PANEL: Space isn't romantic anymore. No one reads hard SF. Why are all the younger fans into unskiffy anime and stuff?
NORABOMBAY: Seriously? You have answered your own question.
ASE: Can I invoke the neocolonialist attitudes of steampunk now? Please?
More seriously, the panel complained about the loss of rigor in science fiction translated to TV and movies (because a key point of 30s pulp series were their realism, uh-huh), and about the death of the romantic notion of meeting alien life-forms as we explored our solar system and discovered that Mars has no canals, Venus has no rainforests, life not on Earth is going to be "viruses" ("bacteria!", I hissed, but now I think something from archaea is more likely), and gave me lots of time to tag-message
If I were going to take any part of the panel seriously and make some guesses about what the current big fannish culture is, I'd go with remix culture: music mashups, song vids, fan fiction, etc.
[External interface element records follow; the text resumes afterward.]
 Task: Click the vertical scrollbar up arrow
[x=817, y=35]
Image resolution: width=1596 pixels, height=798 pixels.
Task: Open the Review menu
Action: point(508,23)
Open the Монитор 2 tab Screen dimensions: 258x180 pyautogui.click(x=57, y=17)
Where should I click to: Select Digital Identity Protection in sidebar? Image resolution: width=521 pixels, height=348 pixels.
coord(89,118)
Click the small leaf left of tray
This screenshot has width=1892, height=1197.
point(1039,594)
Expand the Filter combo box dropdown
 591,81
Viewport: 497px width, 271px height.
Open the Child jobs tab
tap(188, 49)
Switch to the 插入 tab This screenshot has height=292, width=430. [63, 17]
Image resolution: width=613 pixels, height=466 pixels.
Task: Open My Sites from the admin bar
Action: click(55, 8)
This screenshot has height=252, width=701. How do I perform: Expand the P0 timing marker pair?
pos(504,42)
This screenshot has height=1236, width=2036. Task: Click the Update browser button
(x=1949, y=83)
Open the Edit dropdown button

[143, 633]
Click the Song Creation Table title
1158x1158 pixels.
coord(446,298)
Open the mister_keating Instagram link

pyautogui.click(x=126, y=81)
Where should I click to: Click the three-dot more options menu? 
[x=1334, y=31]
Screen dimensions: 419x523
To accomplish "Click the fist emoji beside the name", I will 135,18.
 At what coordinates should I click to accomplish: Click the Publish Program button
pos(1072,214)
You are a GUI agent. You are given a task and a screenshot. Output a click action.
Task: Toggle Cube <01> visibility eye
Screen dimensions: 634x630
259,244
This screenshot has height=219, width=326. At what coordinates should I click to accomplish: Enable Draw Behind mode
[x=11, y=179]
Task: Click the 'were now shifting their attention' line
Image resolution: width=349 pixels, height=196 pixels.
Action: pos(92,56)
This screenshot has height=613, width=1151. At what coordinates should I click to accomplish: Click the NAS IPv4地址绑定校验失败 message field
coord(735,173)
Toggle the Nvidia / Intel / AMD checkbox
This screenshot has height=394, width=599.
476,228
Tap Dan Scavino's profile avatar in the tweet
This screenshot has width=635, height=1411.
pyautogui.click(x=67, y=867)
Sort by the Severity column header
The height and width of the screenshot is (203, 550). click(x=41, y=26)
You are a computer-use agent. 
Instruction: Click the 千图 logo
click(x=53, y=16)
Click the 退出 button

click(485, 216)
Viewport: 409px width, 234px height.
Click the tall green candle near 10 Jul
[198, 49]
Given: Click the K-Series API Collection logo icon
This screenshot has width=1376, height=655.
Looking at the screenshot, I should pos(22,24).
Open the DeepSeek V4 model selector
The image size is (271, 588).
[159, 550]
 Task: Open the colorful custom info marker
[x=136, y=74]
I'm making some broad assumptions when I say that - changes in the value of novelty vs conformity, hi-fi reproduction and the communications revolution making genuine novelty a lot harder to achieve - but I think we're way past the model that the ghetto has fallen and the kids of science fiction fans have assimilated and moved to the 'burbs.
I was surprised that non-English S.F. was, IIRC, completely not discussed. India and China represent a third of the world's population, but the self-appointed centers of fandom have little or no representation in those markets. So briefly, I think fandom has won by winning, and spread some of its cultural memes, which is really all you can ask for from your social movement. Battlestar Galactica version two lasted four seasons; everyone knows spaceships are cool; Lost and Heroes are network anchors. We won. Enjoy the Heinlein by way of Japan.
The award presentation ceremony was brief, and featured cake. I wish I could say nice things about the winning story, Greg Siewert's "The Absence of Stars: Part One", but I didn't make it past the first paragraph. It begins: A hand gripped commander Trevor Kimberly's shoulder and shook him violently awake. "Pluto is gone." I went to the "Nine Billion Names of God" place, with bonus WIP dread, and unfortunately couldn't bring myself to finish it. After the announcement, I read the end of the story, and I think part 2 would be more interesting than part 1, but I may be projecting my starry visions of Humans Later Vs Humans of the 20th Century culture clash onto a blank canvas.
In conclusion, a weekend made awesome by people. Go people.